«Il mare restituisce corpi di migranti e speranze infrante, ora un sit-in sulle spiagge per l’umanità»
Sui social l’appello del sindaco di Aiello Calabro, Luca Lepore, dopo i ritrovamenti delle scorse ore

«Negli ultimi dieci giorni, il perdurante maltempo ha causato frane, allagamenti, mareggiate che hanno inghiottito strade, spiagge e speranze. Ma tra le onde, la tragedia si è fatta visibile: il mare ha restituito tre corpi: il primo a Scalea l’8 febbraio, il secondo ad Amantea quattro giorni dopo e il terzo a Paola questa mattina. Sempre oggi, il cadavere di una donna è stato avvistato di fronte alla spiaggia “Le Roccette” a Tropea, nel vibonese, ricordandoci con crudele evidenza la brutalità della morte. Si tratta verosimilmente di migranti, vittime di un fenomeno che continua a causare lutti e dolore. Volti che non conosceremo, storie che il mare ha portato via». Sui social il primo cittadino di Aiello Calabro, Luca Lepore, ha voluto accendere i riflettori sulla drammatica scia di ritrovamenti che sta interessando le coste calabresi in questi giorni di tempesta.

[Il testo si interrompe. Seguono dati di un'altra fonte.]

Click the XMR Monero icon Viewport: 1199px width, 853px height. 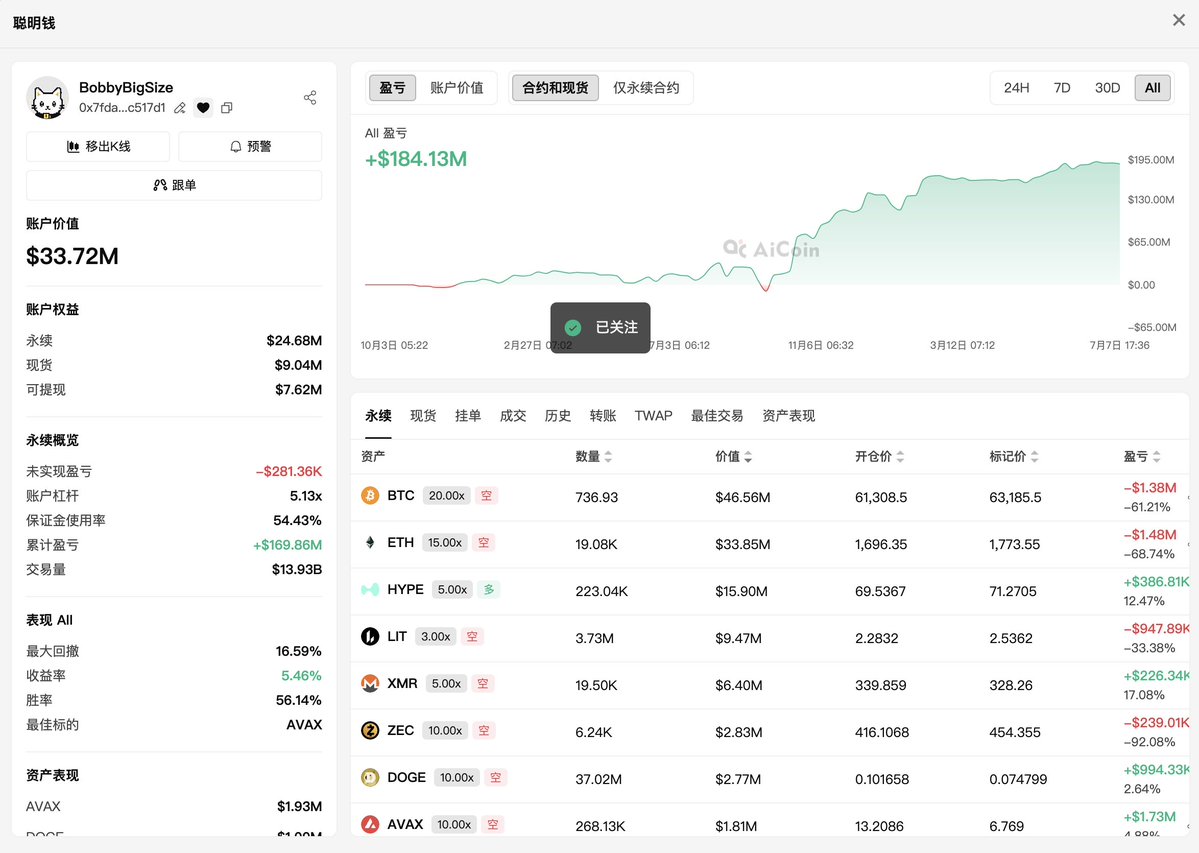tap(370, 683)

L’appello contro l’indifferenza statistica
«Le ONG come Mediterranea Saving Humans denunciano che circa 1.000 persone sono scomparse nel Mediterraneo centrale a causa della tempesta, inghiottite dalle onde insieme alle loro barche della speranza. Un numero che non possiamo ignorare, un grido silenzioso che attraversa il mare e arriva fino a noi. Questi sono migranti, uomini e donne che hanno rischiato tutto per cercare un futuro migliore. Le loro vite spezzate ci parlano di coraggio e di fragilità, di speranza e di ingiustizia. La loro morte non può essere solo un dato statistico: deve diventare memoria, riflessione, impegno».
L’iniziativa: un sit-in per una nuova politica
«Per questo reputo doveroso un sit-in simbolico sulla spiaggia: un momento per fermarci, guardare il mare e ricordare chi non c’è più, ma anche per rivendicare una politica nuova, capace di affrontare i fenomeni migratori con umanità e responsabilità, invece che lasciarli diventare sinonimo di morte. Una politica che protegga le vite, che offra corridoi sicuri, soccorso immediato e percorsi dignitosi, trasformando la tragedia in un impegno concreto della società civile e delle istituzioni. Solo così il ricordo delle vittime può diventare un appello vivo all’azione, non solo un dolore silenzioso. Ricordare chi il mare ha portato via è il primo passo per custodire l’umanità che ci resta. Solo così la loro storia, il loro sacrificio, non saranno dimenticati».